By Nancy Vogel and Evan Halper
Los Angeles Times
November 2, 2007

SACRAMENTO — Assembly Speaker Fabian Nuņez used a small charity as a conduit to funnel almost $300,000 from companies and organizations with business in the Capitol to events that helped him politically.

By giving to the charity, the donors whom Nuņez solicited earned tax deductions for which they would not have qualified had they given directly to Nuņez's campaign accounts. They were also able to donate more than the $7,200 maximum allowed under California's campaign fundraising rules.

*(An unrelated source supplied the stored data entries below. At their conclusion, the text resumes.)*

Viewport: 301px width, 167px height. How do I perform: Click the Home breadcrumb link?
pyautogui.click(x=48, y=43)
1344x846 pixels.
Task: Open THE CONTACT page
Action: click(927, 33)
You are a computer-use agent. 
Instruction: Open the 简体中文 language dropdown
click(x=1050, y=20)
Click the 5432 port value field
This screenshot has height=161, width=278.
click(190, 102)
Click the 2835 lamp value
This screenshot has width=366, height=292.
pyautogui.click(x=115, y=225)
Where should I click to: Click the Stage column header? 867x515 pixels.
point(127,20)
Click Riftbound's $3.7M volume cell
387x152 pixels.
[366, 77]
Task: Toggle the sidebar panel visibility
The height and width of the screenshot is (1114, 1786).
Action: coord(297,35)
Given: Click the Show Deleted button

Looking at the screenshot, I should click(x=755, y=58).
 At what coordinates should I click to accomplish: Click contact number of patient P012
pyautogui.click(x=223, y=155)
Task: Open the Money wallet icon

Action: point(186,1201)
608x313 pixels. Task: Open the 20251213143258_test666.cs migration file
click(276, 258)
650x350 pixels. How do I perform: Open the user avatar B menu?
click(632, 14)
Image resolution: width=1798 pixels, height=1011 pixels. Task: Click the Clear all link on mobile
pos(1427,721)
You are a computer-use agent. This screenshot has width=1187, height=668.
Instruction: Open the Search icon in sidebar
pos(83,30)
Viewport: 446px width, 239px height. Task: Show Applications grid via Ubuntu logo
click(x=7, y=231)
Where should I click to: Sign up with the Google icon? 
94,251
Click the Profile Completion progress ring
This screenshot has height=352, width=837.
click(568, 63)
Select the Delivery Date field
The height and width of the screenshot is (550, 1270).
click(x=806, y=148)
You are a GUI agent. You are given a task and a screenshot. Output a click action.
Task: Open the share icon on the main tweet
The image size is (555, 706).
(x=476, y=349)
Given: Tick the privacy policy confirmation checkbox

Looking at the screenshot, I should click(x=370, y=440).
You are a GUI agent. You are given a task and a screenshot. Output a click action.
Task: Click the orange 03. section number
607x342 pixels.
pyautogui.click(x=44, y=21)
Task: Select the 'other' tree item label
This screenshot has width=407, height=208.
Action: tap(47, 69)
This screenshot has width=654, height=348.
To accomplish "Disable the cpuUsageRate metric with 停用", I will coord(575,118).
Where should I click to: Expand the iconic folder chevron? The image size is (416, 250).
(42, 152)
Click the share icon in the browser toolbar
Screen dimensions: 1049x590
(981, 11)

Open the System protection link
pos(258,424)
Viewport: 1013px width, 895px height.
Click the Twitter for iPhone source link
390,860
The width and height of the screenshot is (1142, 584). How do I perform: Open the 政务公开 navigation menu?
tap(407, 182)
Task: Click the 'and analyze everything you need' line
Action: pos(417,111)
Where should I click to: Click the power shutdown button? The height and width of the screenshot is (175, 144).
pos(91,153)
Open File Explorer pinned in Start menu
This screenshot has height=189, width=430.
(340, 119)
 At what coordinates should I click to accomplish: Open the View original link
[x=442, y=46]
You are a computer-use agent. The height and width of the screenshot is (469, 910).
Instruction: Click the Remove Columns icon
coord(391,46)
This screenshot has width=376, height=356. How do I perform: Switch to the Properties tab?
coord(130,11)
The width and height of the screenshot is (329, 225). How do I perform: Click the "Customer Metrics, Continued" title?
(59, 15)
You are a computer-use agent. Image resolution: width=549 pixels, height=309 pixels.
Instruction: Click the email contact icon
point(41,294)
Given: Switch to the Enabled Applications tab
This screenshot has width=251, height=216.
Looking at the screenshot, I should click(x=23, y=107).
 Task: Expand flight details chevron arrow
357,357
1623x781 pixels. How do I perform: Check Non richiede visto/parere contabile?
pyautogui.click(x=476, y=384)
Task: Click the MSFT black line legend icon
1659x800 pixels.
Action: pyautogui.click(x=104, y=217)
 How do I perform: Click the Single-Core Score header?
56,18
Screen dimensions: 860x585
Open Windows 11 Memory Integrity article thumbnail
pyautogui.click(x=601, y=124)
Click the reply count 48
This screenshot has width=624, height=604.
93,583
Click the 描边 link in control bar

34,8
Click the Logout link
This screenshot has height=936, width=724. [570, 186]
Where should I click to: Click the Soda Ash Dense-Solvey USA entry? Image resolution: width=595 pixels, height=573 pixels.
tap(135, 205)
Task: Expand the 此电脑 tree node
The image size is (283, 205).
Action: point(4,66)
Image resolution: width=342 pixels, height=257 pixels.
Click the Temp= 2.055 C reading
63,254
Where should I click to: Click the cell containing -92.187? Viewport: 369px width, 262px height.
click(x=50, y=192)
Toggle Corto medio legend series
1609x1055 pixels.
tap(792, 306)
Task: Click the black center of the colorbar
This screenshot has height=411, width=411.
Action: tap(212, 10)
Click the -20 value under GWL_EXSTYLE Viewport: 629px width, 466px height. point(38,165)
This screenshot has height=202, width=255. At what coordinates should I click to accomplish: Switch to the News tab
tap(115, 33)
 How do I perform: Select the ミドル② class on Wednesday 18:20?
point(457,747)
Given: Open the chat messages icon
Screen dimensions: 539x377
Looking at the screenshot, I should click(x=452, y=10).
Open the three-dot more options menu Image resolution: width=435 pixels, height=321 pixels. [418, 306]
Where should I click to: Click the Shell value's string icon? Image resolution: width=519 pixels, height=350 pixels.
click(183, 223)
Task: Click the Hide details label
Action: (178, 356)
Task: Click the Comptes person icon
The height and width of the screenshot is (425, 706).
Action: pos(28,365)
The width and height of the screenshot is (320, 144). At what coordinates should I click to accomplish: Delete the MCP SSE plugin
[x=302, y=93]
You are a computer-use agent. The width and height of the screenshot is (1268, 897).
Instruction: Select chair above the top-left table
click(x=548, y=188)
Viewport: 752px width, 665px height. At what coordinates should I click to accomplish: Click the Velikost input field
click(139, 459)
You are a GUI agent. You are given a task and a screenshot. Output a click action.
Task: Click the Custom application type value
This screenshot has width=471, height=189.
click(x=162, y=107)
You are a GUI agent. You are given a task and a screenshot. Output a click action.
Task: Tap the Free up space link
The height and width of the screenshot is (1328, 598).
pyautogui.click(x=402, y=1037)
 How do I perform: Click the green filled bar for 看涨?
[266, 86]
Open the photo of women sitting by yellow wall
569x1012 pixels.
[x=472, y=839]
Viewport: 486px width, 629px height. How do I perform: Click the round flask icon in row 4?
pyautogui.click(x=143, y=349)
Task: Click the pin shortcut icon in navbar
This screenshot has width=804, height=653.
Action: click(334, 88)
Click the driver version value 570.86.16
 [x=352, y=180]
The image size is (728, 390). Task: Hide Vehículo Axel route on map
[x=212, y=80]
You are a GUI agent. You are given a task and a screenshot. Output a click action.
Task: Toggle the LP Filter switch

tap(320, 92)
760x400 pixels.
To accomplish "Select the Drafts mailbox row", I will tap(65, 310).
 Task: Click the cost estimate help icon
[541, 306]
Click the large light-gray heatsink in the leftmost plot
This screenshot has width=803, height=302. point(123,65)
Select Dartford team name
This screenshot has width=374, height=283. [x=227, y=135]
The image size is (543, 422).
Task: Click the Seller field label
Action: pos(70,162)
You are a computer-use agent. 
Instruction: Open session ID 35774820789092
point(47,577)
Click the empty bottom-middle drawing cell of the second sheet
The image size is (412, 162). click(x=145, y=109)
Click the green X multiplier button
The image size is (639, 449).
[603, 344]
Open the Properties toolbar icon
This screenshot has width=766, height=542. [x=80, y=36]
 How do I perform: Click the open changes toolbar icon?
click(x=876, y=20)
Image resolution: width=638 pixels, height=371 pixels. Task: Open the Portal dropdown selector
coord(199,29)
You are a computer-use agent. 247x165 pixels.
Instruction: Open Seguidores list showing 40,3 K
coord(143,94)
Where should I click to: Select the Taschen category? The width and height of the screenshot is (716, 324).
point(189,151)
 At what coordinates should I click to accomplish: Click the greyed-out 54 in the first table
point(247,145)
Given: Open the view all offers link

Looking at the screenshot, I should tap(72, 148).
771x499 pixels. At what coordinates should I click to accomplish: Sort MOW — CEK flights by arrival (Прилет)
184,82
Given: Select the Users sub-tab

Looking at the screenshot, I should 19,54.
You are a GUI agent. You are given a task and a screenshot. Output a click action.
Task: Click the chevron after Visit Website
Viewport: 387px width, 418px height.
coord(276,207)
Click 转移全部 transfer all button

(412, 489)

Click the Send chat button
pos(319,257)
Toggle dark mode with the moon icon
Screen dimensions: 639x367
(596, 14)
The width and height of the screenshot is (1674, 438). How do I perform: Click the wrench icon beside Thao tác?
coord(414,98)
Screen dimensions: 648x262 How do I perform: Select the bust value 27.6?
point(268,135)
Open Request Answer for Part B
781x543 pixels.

Those donors include Zenith Insurance Co., AT&T, Verizon Communications Inc., the California Hospital Assn., the state prison guards union, Pacific Gas & Electric Co. and Blue Cross of California -- all groups with high stakes in legislation.

The money was used for events including "Assembly Speaker Fabian Nuņez's Toy Drive," "Assembly Speaker Fabian Nuņez's Soccerfest 2006," "Assembly Speaker Fabian Nuņez's Inaugural Legislative Youth Conference" and airplane flights for 50 children from Nuņez's district for "Assembly Speaker Fabian Nuņez's Sacramento Student Summit," according to state documents.

That arrangement may have violated federal tax laws, according to experts. The Internal Revenue Service has a strict policy against charities serving as a pass-through for funds.

In addition, experts say, a plan under which a politician solicits a donation to a charity and then directs how it can be used may violate state ethics rules.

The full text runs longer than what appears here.